De início, o evento parecia algo criado para umas quatro classes sociais acima da minha. Mas, com a manifestação do teor alcoólico, descobri que o objetivo de quase todos era igual ao meu: encher a cara de graça. Bastava caminhar sem ansiedade, sacolejar o copo em círculos, enfiar o nariz, cheirar, fechar os olhos, imaginar-se na Europa, falar meia dúzia de palavras estranhas (terroir, tanino, cepa...) e fingir conhecer a procedência do líquido.


Assim, me disfarcei entre enólogos, sommeliers, enófilos e alcoólatras. Caminhando com dificuldade, por causa do problema de saúde, tive certa dificuldade em esconder os efeitos da bebida. Em corredores estreitos, entre garrafas e taças, aprendi na prática o significado da expressão “um elefante numa loja de cristais”.

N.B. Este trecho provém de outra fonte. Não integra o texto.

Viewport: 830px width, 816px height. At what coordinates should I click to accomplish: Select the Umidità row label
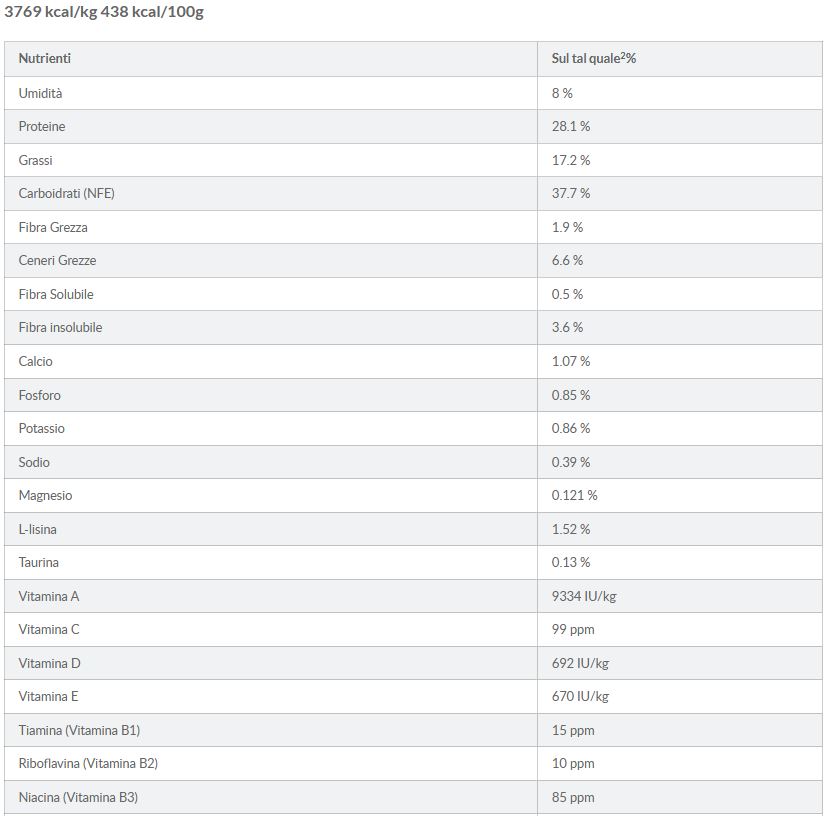40,93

Entre um estande e outro, fui praticando o ritual do vinho. Com uma expressão blasé, fiz cara do que eu julgava ser um conhecedor da bebida, fui bebendo vinhos de diversas origens: França, Espanha, Itália, Portugal, Argentina, Chile e Rio Grande do Sul e marcas que nem sequer sei pronunciar. Também falei tipos de uvas que já havia experimentado, sem saber diferenciá-los (Cabernet Sauvignon, Merlot), também dos quais nem conhecia (Chardonnay, Pinot Noir) e um nome que eu só havia visto em vidro de perfume (Malbec).


Depois de um bom tempo, vinho premiado e groselha vitaminada Milani são todos iguais. Eu estava ficando grogue, e aquela taça vazia pendurada aonde eu ia, me classificava como alcoólatra. Resolvi ir até a pista do Jockey Club para pegar ar fresco e ver umas corridas. Mas uma quantidade cavalar de vinhos, tinto (suave e seco), rosé e branco; uvas de países, regiões, terrenos, climas; e marcas diferentes caiu igual a uma bomba. A “mistureba” não reagiu muito bem.


Esse passeio bucólico, resultou numa ilusão óptica fantástica: no páreo, pareciam disputar a corrida um cavalo alado e outro metade homem metade equino. Forcei a vista, para enxergar melhor: eram só dois seres fabulosos da Mitologia Grega: Pegasus e Centauro. Já tinha visto o suficiente para aquele dia, era hora de ir.


Um dia inteiro andando  com uma tacinha, falando francês, decorando “neologismos”, fazendo cara de sommelier de periferia e misturando vinhos de marcas, cores, sabores, aromas e procedências diferentes à venda, me fizeram tomar uma decisão de compra: uma aspirina.